Yüzyılın, fenomenlerine koşullar yaratarak küresel mantığın temsil edilemez geleneklerine itirazları olan failler arayan özneler olmak. Bu yüzyılda geri çağrılan olmaya inanmayı reddeden arzularımızın coğrafi gerçeklerine göçebe olmayı mesuliyet kabul etmeyen öznelere rastlıyoruz. Bu rastlaşma da farz edilen
estetiğin uzlaşmacı tavrını iki farklı coğrafya ayrımına düşmeden akışkan hale getirmek geri çağrılmayan öznenin iktidarı değimlidir? “Bu özne genellikle kendini adamış sanatçının uğruna mücadele ettiği küresel veya etnik ötekidir”. (HAL, 216/2009)

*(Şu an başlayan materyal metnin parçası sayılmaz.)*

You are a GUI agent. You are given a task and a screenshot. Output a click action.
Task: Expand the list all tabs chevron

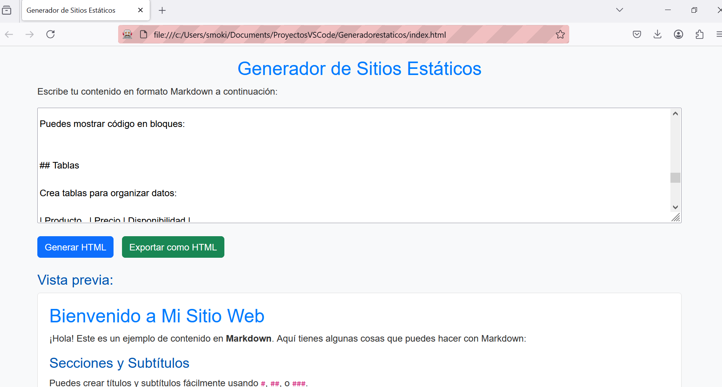(619, 10)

Öteye tanık olmanın zamanı geldiğinde inandırılan özneler izleyicisi olmayan sürgün/sığınmacı/mülteci olarak nesnel failler olmuştur ya da öyle ilan edilmiştir. Belki de musallat olunmuştur. Modernizm bu failleri mülkiyet çelişkilerini örtmeye bile yetmeyen ve hayal edildiği gibi reflekslere yanıt vermeyen bireylerden ayrılmış bir kendisi olarak göz ardı etmiştir.
Modern coğrafyaların küresel konumları henüz kendi doktrinlerini ilan etmeden post-modern rollerinin olması beklenemezdi zaten. Dolayısıyla imgesel olarak kırılgan ve kültürel beyanları olmayan bilincin travmaları öznel bir güce dönüşmüştür.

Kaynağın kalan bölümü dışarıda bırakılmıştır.